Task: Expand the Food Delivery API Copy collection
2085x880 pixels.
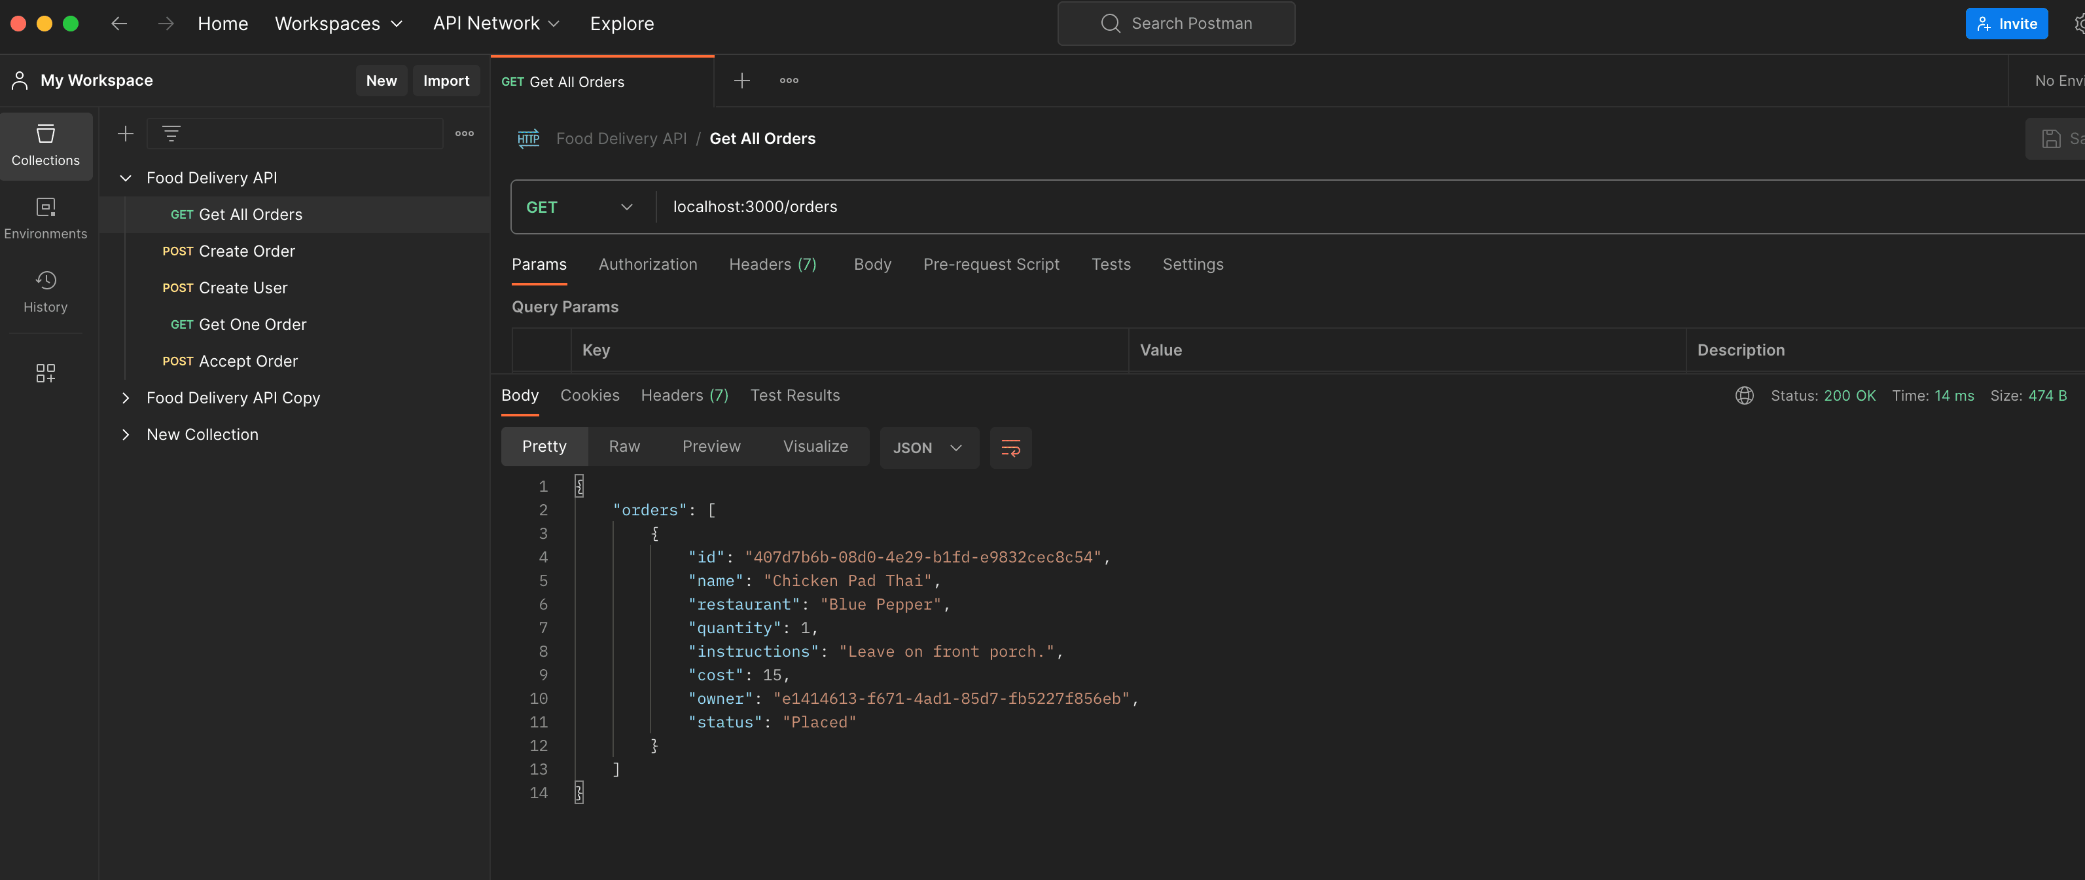Action: click(125, 397)
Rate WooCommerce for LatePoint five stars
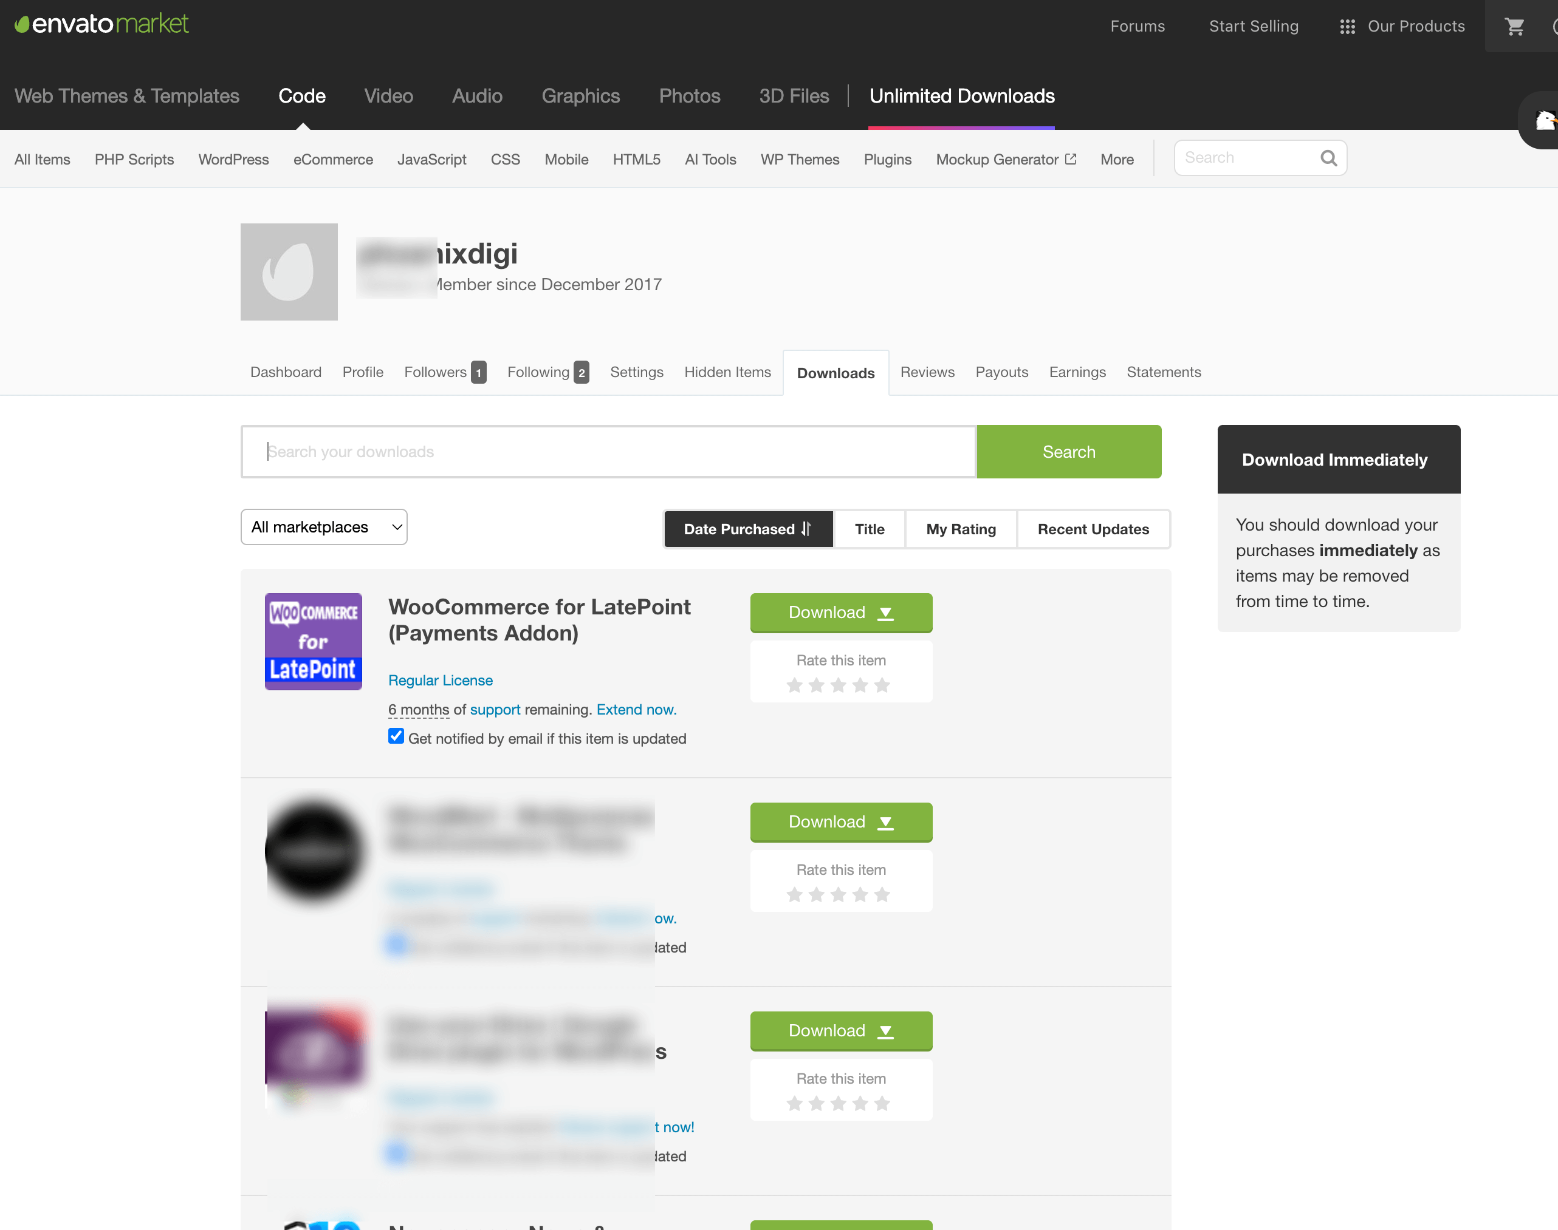This screenshot has width=1558, height=1230. click(881, 685)
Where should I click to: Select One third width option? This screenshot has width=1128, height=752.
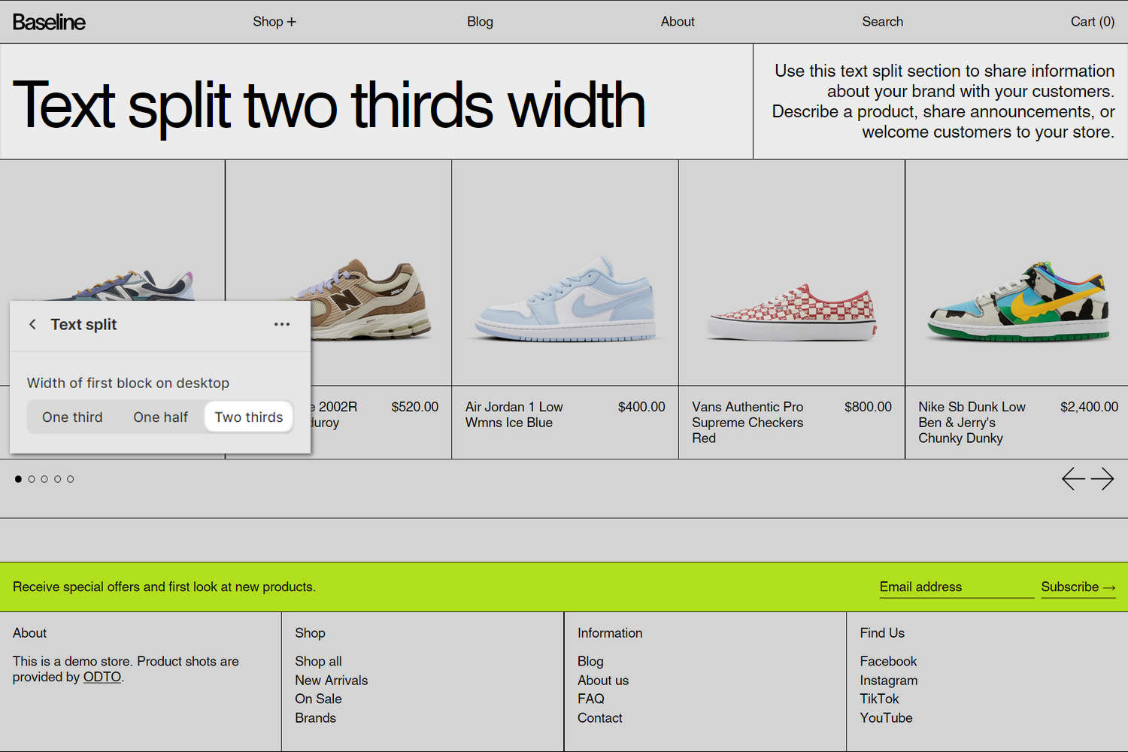click(72, 417)
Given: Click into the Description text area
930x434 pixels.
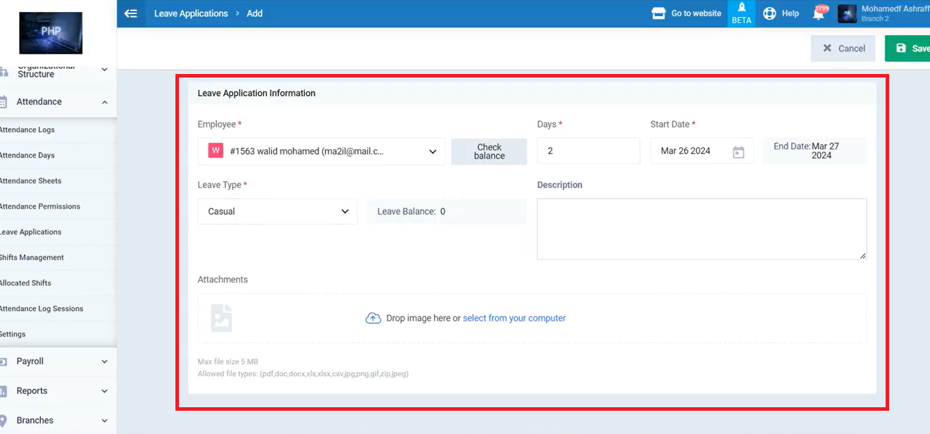Looking at the screenshot, I should click(701, 229).
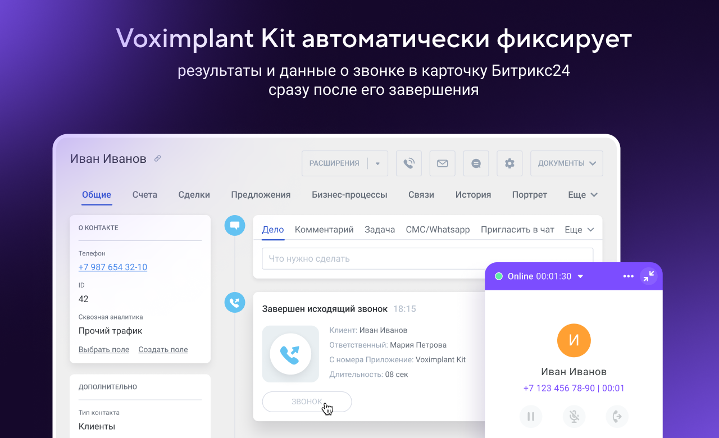Click the blue comment bubble icon in the timeline
The width and height of the screenshot is (719, 438).
(235, 225)
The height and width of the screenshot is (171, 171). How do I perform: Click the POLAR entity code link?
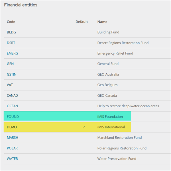pyautogui.click(x=12, y=148)
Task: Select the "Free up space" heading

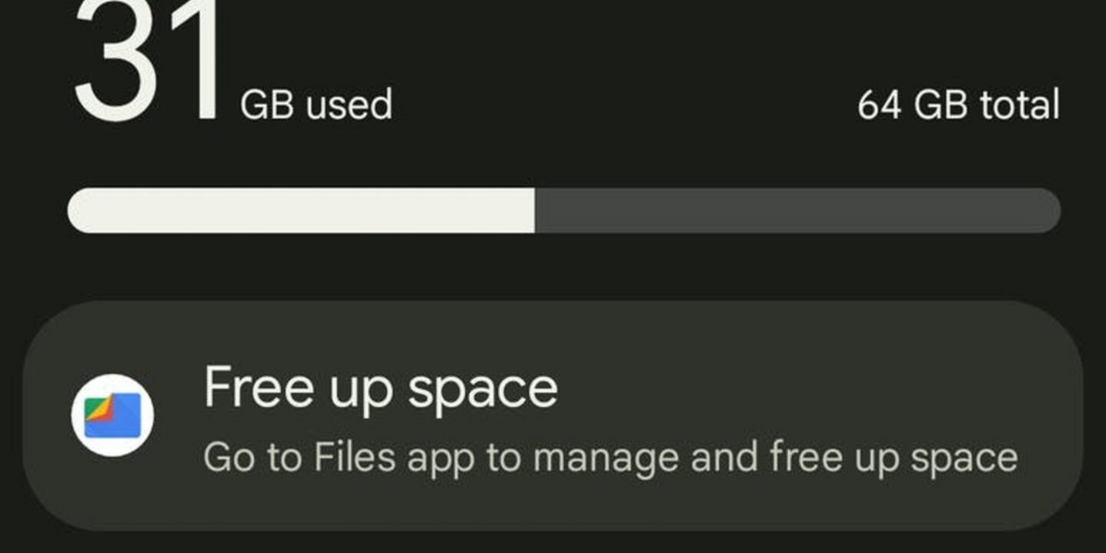Action: coord(380,388)
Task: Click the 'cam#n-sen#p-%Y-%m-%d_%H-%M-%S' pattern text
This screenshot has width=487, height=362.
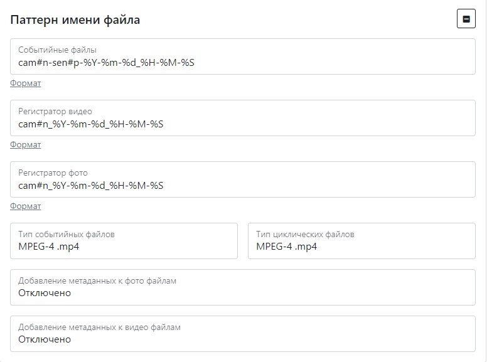Action: click(x=106, y=63)
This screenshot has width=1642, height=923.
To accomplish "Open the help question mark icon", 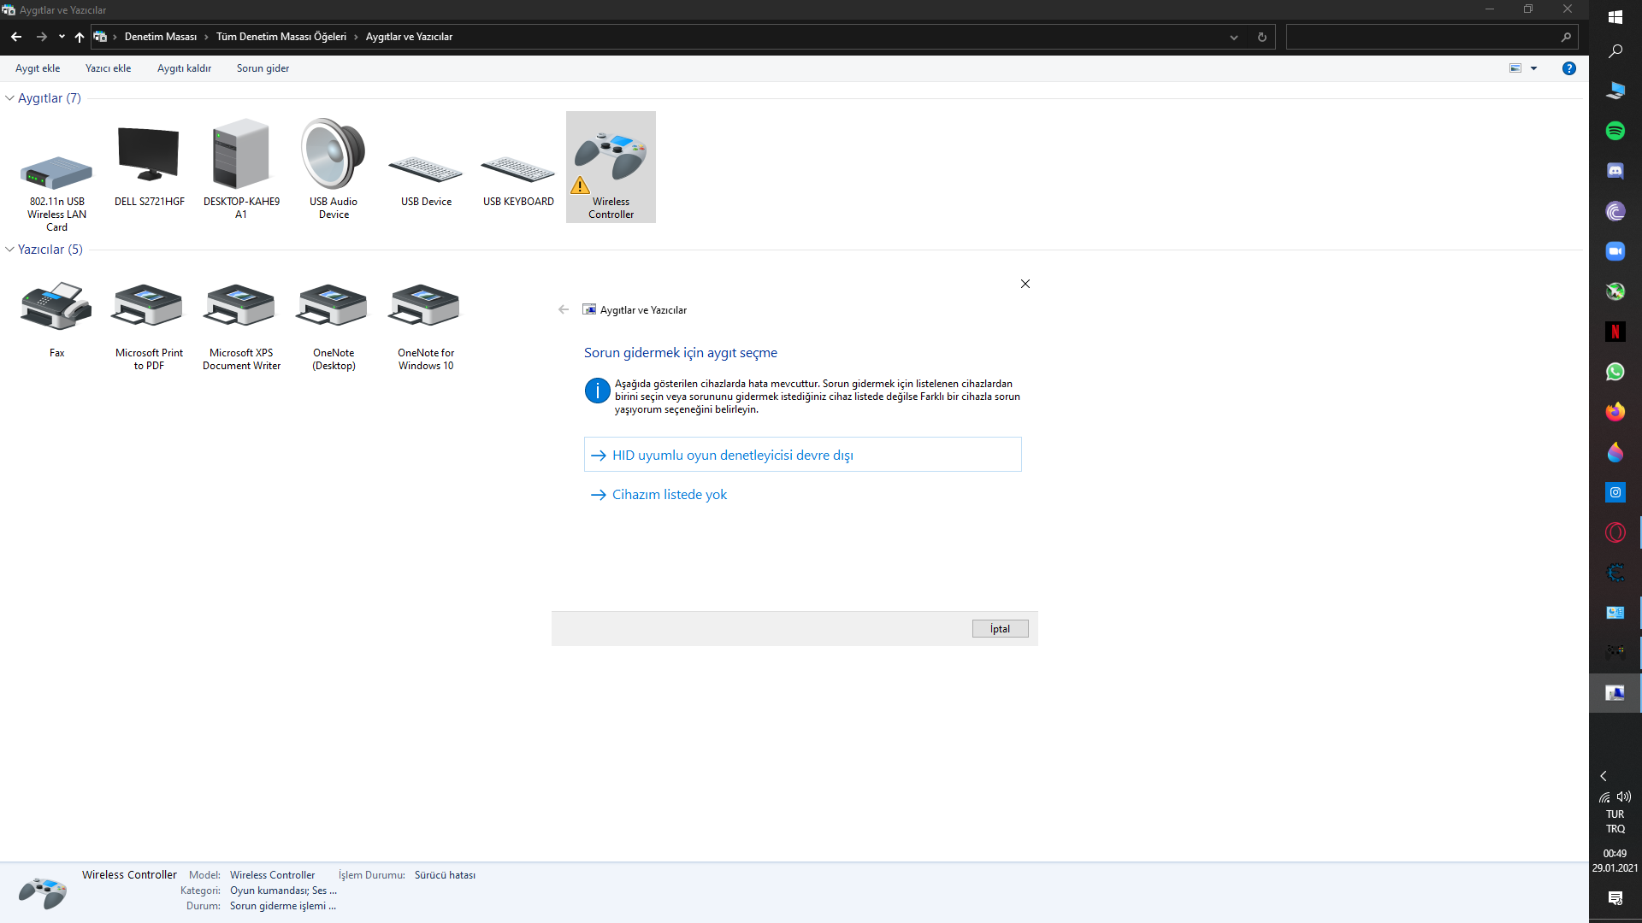I will pyautogui.click(x=1568, y=68).
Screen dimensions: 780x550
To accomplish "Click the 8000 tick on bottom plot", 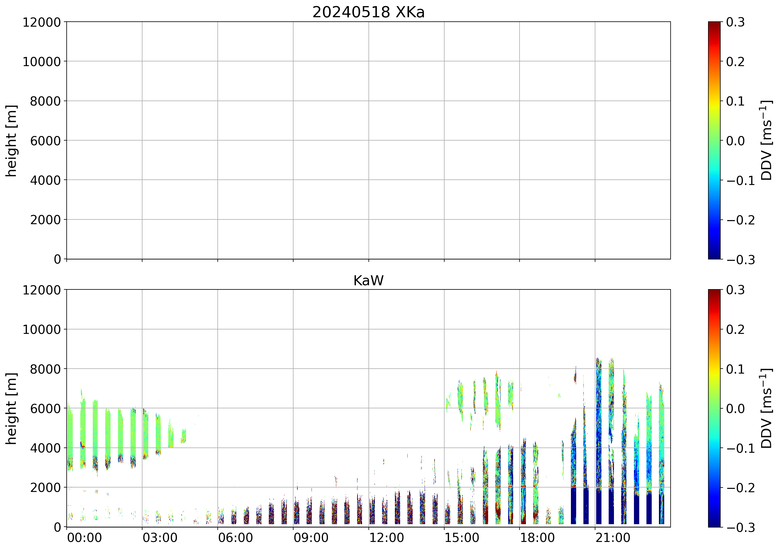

* * * * * * * * *

## What needs to be done:
In the listing above, find every line that contains the word "Select" and copy each of those lines.

## Full output:
Where should I click to: Select One third width option? This screenshot has width=1128, height=752.
Task: Select the "Free up space" heading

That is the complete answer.